Wednesday, April 22, 2009

Wednesday Is Portrait Day: The Consultation - Part 2

Good Morning Everybody,
We headed out from Denver and made the 7 1/2 hour drive to Salt Lake City arriving about 7:45 p.m. last evening. I have to say, LaDawn and I enjoy driving from city to city on the DWC tour. This time our travels have taken us from Phoenix to Tucson to El Paso to Albuquerque then to Santa Fe, up to Denver and then across Wyoming to Salt Lake City. I don't know how many miles we traveled but the hours of beautiful changing scenery sure made it worth it.

Yesterday was probably the longest haul - we plugged in the SLC address into our GPS and were off. We didn't even know what the route mapped out for us as we followed along from the directions our GPS system instructed. We were flying across the country side enjoying the views LaDawn sighting herds of deer several times along the way. We assumed from not viewing a map we were in Colorado - never did we see a sign that said "Welcome to..." - hence our confusion.

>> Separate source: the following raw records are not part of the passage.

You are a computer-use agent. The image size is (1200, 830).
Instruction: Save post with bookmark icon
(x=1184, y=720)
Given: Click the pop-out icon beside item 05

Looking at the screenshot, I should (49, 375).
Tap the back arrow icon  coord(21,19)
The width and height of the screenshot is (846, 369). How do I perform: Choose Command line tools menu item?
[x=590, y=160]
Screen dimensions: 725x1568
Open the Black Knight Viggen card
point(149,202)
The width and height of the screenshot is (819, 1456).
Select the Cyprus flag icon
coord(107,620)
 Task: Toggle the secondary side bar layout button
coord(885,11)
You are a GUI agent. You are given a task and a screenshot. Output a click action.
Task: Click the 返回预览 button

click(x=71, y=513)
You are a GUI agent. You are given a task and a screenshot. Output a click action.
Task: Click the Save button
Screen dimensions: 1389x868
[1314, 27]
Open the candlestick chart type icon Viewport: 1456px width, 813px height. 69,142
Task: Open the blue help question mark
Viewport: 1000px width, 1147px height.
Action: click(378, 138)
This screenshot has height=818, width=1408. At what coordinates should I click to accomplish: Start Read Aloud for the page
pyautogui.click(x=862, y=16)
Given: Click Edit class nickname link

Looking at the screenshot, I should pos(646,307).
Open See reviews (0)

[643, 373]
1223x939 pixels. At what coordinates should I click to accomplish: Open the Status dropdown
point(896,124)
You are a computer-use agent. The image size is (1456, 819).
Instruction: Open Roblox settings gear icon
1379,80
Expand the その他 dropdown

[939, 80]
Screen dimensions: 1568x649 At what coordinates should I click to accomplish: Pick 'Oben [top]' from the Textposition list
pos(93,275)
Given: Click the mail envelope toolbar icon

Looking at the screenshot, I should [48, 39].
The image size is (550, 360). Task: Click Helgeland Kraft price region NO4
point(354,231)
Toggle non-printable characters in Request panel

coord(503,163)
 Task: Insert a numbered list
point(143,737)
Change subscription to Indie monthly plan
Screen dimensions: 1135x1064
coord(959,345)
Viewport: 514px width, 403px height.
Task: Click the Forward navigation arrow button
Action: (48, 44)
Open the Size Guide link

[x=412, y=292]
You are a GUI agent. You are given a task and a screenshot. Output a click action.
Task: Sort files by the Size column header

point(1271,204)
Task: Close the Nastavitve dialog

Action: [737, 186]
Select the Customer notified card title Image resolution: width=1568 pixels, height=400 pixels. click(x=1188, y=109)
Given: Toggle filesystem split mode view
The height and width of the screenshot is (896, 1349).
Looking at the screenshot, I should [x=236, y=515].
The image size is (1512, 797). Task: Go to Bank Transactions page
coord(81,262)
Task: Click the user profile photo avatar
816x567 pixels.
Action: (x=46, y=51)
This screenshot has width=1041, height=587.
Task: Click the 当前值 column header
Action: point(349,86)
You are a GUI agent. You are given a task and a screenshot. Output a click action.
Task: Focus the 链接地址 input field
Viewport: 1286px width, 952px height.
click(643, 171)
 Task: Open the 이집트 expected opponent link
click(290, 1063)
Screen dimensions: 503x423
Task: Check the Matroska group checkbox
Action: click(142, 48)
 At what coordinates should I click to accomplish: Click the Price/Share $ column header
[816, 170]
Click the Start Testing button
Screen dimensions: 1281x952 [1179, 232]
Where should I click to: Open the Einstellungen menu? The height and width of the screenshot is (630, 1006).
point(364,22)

I commented that maybe it might be Wyoming - we had no clue. Stopping at a Little America along the way to get gas, I noticed all the cowboy books and other memorabilia at this very comfortable stop. I had to giggle - turns out that we were in Wyoming all the time and, wow, those mountains we saw must have been the Grand Tetons! My 7th grade geography teacher would be so disappointed!!What can I say, we were just gringos in the Wyoming wild west. It was our first time seeing Wyoming and we enjoyed every mile of it. By the way, photo credit to LaDawn Z for this one.

Hey gang, today I've got another installment in Portrait Day Wednesday so let's get right to it...

The Consultation - Part 2
Last week I discussed the importance of the portrait consultation. Here is the link. This week I want to review what we cover during that consultation. This consultation is separated into two parts.

Part 1 - Finding out a little about the client and what they are looking for in their portrait.
Part 2 - Product presentation.

Many times the client is unclear and really doesn't know what they want. We explore the possibilities together to come to a consensus as to our photographic approach for our client. At the end of the process, the client too feels comfortable that we both have a plan for a great result. This is the beginning of the "expectation building" I discussed last week.

Here is the quick hit list of the items we want to find out to best serve the client with the portrait experience.

1. Family profile - Mom and Dad, how many children and their ages.

2. Where do we want to take the portrait - their home, nearby park, or in the studio. My preference is always a favorite park. I know the locations, when the lighting is best, and what park features offer the best backgrounds for the family portrait.

3. Is the portrait going to be formal - jackets and ties, or more casual - i.e. blue oxford shirts and khaki pants or jeans. You get the idea. I have only done one formal portrait in the last few years and that was right after Christmas last year. Most of my family groups are more casual with the family matching in their wardrobe selection - more on that later.

4. Have they thought about where the portrait will be displayed in their home. This question is usually a first for many clients. Most have never thought of a family portrait that could be displayed over their sofa or prominently in their family room. I mention that with an appropriately sized portrait displayed in their home, it will be the first thing noticed by any guest entering their home. They may have just redecorated their entire home but the family portrait is always noticed first. What pride that instills in the client.

5. Once we raise the issue of the wall portrait, we introduce our clients to our other products. That includes portrait albums, treasure boxes - a box of 5x7 matted images beautifully presented in a black lacquered box, multi-image frames- we call them wall collages, framed collages in different aspect ratios - i.e. 8x10, 11,14, etc. Anyway, you get the idea that we are suggesting many, many additional product options.

As we move through our simple series of questions, our discussion with the client really starts to gel into a special portrait experience for them. The "ice has been broken" and now they are getting excited about their family portrait.

Next week I discuss a crucial part of client conversation that puts the "whip cream and cherry on top" for a wonderful looking portrait that far exceeds the client's expectations.

Hey everybody, that's it for me today. We are looking to meeting the photographers in SLC tonight. Hope to see you there! -David

1 comment:

  1. David,

    Those weren't the Tetons that you saw. You were still 150 miles away from them!